Quien escribe estas líneas estaba a punto de cumplir diecisiete años, o sea, cuando vi aquel partido me encontraba en plena adolescencia, o sea, en la edad de las pasiones. ¿Cómo no sentir el oviedismo en vena tras una infancia en la que acompañé a mi padre al Tartiere, infancia marcada también por la pasión azul que se me inculcó? ¿Cómo no sentir el oviedismo en vena si en la adolescencia nuestro equipo llegó a enfrentarse en la misma liga contra el Barça de Cruyff , de Sadurní y Rexach?
Muy cerca de la grada de “preferencia”, al fondo, al lado de algunas de las puertas de entrada y salida del estadio, había un bar. Para siempre se me quedarán grabadas en la memoria las imágenes de los abrazos entusiastas y hasta dramáticos que se dieron muchos aficionados del Barça que se habían desplazado a Oviedo a ver a su equipo.

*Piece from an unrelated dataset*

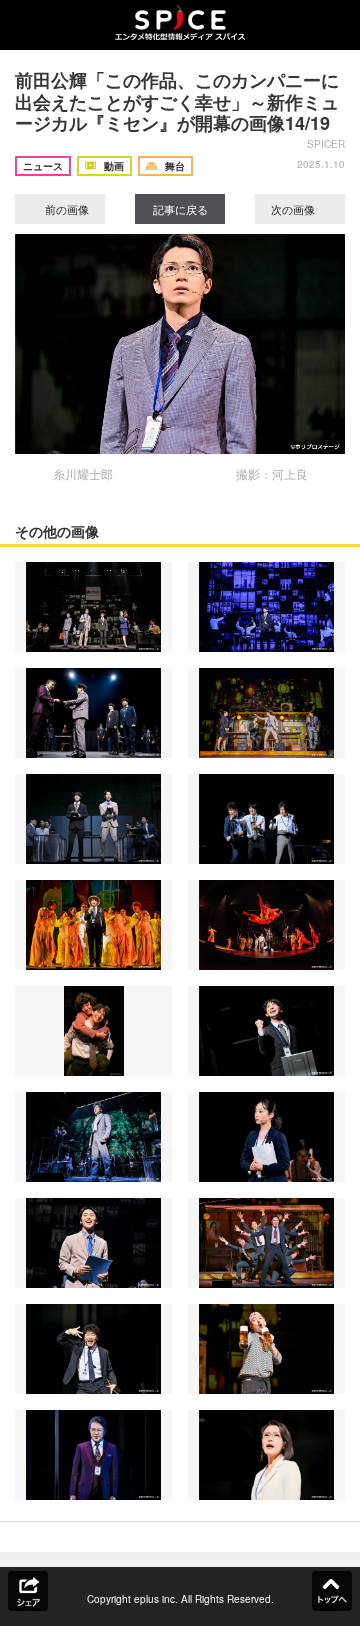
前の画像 (65, 209)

El Barça ganó con claridad, con limpieza, gracias a su fútbol, tan bueno como eficaz. Aquel domingo no había ninguna pega que poner al arbitraje, como sucedió en su momento en un partido contra el Madrid en el que el protagonista fue el árbitro, un árbitro apellidado Orellana, de muy triste recuerdo para el oviedismo.
Temporada 73- 74. Frente al Barça, nos conformamos con el gol de Galán y, sobre todo, con el heroísmo de Carrete. No sabíamos entonces que el Oviedo acabaría descendiendo. Aun estábamos en la nube que suponía haber retornado a primera división y saboreábamos poder enfrentarnos al equipo que contaba con el mejor jugador del mundo.
Tras la escena de los abrazos entre aficionados del Barça, antes de abandonar el estadio, compré una bolsa de patatas fritas y un refresco para el regreso a casa.
No llovía. Ya había anochecido. Caminaba despacio al lado de muchos viandantes que iban con la radio puesta escuchando valoraciones del encuentro.
Por vez primera en todo el día, sentí algo de frío. Me puse los guantes y me abroché la trenca.
Había dejado el espectáculo, el duelo de titanes, la épica azul. Le pregunté a mi padre si Cruyff era mejor futbolista que Herrerita. Su respuesta no fue ningún monosílabo, sino varios relatos de glorias protagonizadas por aquel jugador de su etapa de sueños y pasiones. Aquello me reconfortó mucho oírlo, aunque ya me resultaba conocido.
Más tarde, en una discoteca céntrica de Oviedo, si me aislaba de la música y cerraba los ojos, sentía la agridulce sensación de una derrota con dignidad, así como el recuerdo de la raquítica luz de aquella jornada histórica futbolísticamente hablando.
A veces, veía a Herrerita por la calle. Nunca me atreví a dirigirme a él. Pero sabía que las glorias del oviedismo estaban vivas atestiguando, acaso con cierta melancolía, sus trabajos y sus días, sus episodios heroicos.